Use the free PolyCount goodie to read off the number of polygons in your current mesh.

Cheers,
Karl
One of the forum moderators
AC 28 USA and earlier   •   macOS Sequoia 15.2, MacBook Pro M2 Max 12CPU/30GPU cores, 32GB
Erika Epstein
Booster
Are you developing the entire site? Or just parts of it?
One strategy is to upgrade your computer
On a more serious note,
-you can divide up your site mesh into sections
- you can model only those areas of the site that need 1' contour detail level and the rest at 5' or 10' intervals as appropriate, or some combination there of.

Also, keep your site and building(s) in separate files hot-linking one into the other. This is fairly standard as it allows you to orient you building to Project North on you screen and layouts, yet have the building sit oriented correctly on the site per real North.

Or a combination of the above.
Erika
Architect, Consultant
MacBook Pro Retina, 15-inch Yosemite 2.8 GHz Intel Core i7 16 GB 1600 MHz DDR3
Mac OSX 10.11.1
AC5-18
Onuma System

"Implementing Successful Building Information Modeling"
R Muller
Enthusiast
I have about 22 meshes in my model (for 5 different grading options), and each mesh has about 4000 to 4200 polygons. Typically only 2 meshes are turned on at once. but there are various SEO's with other meshes and slabs. I don't think this is a lot, but maybe you think otherwise. I do this lot, so I know the issues about magic-wanding the survey polygons.

I am using 10' contour intervals in steep parts of the site that I am not developing, and 2' intervals elsewhere.

There are no buildings, but I do have a lot of (simplified) trees. You can see some of the images on my client's website: http://ebmud.com/sites/default/files/pdfs/Summit%20Design%20Alternatives%203D_0.pdf
And some simple openGL movies at http://ebmud.com/project-updates/video-illustrations-summit.

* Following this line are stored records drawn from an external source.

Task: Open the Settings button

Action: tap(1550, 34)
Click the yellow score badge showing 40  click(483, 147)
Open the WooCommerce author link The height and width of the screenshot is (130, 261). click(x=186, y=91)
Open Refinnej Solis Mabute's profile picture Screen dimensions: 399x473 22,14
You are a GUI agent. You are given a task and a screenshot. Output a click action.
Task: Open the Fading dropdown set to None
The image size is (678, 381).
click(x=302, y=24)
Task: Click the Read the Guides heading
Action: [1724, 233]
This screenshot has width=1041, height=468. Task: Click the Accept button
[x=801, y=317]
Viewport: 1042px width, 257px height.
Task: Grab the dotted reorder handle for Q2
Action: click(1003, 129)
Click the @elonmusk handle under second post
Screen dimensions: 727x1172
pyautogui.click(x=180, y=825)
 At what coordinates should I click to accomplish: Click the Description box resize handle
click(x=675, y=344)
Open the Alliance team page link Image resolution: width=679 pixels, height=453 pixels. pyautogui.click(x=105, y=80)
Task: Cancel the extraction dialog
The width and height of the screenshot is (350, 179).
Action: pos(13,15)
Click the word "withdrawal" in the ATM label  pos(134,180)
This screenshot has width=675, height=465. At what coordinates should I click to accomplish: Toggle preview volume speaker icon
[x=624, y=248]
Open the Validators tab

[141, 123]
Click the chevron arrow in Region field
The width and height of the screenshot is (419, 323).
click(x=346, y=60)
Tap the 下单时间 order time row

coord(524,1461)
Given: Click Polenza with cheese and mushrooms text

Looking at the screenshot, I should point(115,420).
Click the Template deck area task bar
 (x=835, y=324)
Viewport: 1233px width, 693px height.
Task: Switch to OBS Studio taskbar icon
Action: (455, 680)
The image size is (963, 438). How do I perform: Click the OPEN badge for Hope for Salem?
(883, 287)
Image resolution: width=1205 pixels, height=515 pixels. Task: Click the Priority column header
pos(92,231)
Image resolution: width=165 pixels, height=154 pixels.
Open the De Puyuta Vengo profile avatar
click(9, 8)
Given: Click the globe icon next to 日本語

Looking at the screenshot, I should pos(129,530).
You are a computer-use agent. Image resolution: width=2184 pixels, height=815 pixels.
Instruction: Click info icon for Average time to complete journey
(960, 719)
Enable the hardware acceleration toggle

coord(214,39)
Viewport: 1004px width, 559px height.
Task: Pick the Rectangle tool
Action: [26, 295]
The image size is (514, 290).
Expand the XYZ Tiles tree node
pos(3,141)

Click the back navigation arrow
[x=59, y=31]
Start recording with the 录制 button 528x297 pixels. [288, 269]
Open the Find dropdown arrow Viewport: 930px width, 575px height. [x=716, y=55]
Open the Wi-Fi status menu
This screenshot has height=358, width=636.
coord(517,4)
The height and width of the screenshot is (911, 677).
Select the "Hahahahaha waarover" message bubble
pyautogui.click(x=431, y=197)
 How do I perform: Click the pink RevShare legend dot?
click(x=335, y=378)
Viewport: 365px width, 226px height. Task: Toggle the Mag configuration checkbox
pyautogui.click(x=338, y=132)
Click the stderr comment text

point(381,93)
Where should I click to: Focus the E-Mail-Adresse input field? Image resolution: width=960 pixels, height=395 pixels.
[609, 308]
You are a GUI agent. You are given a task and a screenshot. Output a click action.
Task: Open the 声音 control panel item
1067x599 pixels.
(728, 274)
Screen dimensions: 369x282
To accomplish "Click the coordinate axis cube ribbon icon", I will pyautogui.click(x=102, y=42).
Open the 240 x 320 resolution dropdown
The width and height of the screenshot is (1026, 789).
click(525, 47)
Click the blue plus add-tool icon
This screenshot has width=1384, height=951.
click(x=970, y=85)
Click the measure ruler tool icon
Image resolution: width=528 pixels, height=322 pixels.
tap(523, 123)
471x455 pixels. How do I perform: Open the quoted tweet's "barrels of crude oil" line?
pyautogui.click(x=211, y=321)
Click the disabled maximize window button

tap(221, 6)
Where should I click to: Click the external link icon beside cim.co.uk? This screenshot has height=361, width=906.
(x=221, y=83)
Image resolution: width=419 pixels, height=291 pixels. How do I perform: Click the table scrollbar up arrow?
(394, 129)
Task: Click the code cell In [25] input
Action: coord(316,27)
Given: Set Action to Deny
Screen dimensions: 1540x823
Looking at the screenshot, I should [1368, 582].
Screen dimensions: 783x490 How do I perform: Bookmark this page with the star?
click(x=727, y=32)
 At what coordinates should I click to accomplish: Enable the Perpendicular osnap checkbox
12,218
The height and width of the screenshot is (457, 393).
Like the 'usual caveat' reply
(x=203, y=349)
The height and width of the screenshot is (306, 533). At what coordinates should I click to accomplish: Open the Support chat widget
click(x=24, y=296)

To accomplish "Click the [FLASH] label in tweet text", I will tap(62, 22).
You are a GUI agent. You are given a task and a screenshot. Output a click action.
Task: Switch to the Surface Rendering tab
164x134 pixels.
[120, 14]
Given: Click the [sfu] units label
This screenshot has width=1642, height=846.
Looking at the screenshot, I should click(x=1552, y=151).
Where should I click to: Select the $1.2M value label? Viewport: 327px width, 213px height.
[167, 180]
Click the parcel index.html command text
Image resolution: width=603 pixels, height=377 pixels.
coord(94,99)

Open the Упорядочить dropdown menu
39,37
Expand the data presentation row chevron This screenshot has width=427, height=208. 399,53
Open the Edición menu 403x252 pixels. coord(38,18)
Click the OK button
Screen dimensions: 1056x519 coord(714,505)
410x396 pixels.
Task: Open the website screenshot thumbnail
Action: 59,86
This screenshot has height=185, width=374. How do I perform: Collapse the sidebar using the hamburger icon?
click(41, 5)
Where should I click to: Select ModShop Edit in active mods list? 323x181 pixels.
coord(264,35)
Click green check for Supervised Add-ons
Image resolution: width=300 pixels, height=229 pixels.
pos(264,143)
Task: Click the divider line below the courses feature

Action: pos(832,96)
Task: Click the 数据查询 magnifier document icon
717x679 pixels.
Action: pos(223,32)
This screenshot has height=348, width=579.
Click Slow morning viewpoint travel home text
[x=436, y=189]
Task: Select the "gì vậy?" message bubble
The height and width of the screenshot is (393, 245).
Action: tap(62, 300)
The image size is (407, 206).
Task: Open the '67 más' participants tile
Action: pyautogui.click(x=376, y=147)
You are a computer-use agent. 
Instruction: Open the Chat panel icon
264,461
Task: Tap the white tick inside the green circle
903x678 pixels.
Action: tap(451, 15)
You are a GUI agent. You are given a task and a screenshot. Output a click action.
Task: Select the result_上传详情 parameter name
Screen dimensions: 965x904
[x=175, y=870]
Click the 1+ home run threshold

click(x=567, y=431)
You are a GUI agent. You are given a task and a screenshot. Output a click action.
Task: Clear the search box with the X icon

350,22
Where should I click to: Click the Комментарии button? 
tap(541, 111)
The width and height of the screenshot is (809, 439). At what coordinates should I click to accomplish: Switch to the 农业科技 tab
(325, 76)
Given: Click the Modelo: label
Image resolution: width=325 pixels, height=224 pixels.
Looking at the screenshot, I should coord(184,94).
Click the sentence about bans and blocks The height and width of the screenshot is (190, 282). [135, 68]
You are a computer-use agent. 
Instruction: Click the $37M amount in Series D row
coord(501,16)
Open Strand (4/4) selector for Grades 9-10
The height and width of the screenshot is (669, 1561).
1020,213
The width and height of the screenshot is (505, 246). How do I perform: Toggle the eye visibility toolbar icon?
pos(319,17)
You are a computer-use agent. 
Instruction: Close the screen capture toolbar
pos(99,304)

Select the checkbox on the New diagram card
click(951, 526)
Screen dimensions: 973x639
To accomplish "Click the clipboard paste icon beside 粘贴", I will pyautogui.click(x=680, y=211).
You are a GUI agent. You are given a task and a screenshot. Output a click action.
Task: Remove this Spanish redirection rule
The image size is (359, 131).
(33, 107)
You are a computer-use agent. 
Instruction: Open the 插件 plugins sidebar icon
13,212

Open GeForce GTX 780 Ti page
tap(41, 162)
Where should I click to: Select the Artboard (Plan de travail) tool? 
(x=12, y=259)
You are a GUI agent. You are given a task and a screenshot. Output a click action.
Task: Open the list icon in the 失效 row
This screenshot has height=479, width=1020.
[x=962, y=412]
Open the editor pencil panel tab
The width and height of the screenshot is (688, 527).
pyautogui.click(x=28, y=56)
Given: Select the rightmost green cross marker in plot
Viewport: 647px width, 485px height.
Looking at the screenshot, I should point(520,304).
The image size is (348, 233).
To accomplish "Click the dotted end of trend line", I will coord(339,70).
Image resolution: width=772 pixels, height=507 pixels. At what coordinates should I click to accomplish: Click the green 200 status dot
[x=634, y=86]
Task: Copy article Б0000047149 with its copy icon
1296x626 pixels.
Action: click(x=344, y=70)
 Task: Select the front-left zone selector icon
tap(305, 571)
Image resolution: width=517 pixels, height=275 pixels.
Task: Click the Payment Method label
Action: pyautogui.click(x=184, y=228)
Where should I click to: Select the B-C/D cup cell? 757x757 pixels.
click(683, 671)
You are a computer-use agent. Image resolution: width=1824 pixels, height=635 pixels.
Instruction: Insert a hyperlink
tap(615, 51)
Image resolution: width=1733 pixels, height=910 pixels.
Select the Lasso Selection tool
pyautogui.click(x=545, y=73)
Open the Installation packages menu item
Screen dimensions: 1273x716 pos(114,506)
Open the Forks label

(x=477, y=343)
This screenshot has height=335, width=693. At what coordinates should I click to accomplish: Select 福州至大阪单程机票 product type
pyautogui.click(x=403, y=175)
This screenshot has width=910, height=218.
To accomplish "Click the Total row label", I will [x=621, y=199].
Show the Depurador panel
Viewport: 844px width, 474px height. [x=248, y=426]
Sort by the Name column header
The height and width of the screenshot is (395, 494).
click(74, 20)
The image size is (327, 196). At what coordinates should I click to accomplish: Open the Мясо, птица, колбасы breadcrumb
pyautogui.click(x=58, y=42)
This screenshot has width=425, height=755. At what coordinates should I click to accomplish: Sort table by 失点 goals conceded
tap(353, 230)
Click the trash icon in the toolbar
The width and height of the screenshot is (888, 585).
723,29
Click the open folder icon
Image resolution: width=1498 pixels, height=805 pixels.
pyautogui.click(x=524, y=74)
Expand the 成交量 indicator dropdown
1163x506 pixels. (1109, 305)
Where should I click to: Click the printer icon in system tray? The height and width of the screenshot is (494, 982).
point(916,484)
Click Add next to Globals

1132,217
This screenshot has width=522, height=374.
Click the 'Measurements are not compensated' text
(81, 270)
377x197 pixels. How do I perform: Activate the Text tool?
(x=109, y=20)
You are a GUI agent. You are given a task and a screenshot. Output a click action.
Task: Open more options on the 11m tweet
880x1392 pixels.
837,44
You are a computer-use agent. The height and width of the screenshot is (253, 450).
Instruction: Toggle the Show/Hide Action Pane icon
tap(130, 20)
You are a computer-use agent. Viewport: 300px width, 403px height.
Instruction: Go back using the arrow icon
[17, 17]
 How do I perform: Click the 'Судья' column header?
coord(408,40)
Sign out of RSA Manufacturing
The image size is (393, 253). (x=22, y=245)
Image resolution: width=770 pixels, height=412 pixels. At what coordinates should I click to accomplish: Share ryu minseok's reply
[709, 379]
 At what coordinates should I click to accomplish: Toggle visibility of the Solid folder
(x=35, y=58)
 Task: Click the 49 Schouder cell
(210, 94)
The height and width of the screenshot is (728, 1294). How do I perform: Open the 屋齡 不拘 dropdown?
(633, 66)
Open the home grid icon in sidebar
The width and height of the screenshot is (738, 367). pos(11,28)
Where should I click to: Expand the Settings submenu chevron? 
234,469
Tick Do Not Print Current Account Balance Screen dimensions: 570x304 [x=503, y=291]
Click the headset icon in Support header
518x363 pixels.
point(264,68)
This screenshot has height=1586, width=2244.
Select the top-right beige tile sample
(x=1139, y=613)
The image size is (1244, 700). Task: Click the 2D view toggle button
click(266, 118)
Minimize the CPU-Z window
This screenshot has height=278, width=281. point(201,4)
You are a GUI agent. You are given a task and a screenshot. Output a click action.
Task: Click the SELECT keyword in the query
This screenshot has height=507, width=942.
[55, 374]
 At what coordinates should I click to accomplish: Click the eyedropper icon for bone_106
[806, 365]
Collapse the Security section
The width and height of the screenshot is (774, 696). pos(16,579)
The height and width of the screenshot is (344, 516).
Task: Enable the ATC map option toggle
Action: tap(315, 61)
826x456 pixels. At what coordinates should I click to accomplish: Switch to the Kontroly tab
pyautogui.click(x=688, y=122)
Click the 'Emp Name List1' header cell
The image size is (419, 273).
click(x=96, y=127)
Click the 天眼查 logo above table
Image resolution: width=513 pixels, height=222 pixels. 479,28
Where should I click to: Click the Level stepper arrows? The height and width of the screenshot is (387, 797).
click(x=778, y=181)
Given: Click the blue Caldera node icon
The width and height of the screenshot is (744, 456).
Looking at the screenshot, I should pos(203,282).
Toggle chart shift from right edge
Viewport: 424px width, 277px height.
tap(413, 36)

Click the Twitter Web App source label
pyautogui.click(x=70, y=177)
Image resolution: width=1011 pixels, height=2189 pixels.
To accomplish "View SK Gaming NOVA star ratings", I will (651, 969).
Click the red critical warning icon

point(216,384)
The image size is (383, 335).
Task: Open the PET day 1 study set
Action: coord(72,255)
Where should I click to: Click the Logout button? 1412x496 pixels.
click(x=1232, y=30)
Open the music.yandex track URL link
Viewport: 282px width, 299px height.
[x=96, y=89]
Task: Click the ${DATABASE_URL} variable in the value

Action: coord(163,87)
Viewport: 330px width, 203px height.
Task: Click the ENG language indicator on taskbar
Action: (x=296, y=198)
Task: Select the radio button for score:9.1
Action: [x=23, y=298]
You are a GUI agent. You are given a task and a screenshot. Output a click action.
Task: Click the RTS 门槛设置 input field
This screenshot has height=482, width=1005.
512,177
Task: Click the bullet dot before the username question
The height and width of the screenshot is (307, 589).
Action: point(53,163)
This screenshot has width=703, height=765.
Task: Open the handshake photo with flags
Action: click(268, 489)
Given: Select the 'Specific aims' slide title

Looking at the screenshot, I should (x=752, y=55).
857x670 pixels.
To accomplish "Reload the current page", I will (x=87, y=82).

I do this kind of site design a lot, but this is the first project where I have used ArchiCAD to directly calculate volumes of cut and fill. Much to my chagrin my results seem to be not valid. I say that cut and fill balance, while my consultant says there is twice as much cut as fill. We are not even close in our quantities. This is embarrassing!
R Muller
AC 28 USA (20+ years on ArchiCAD)
MBP 64GB Apple M1 Max OS 15 Sequoia
R Muller
Enthusiast
This link may work better for the movies:
http://ebmud.com/about-ebmud/news/project-updates/summit-reservoir-replacement-project
Click on the "video" link at the bottom of the page.
R Muller
AC 28 USA (20+ years on ArchiCAD)
MBP 64GB Apple M1 Max OS 15 Sequoia
Anonymous
Not applicable
R wrote:
I do this kind of site design a lot, but this is the first project where I have used ArchiCAD to directly calculate volumes of cut and fill. Much to my chagrin my results seem to be not valid. I say that cut and fill balance, while my consultant says there is twice as much cut as fill. We are not even close in our quantities. This is embarrassing!
This does not sound like a result of rounding errors or the accuracy/detail of the site model but more like either a procedural issue or a bug in the calculations. You should be able to check this by scheduling the volumes of the various site meshes and checking them against some thumbnail arithmetic.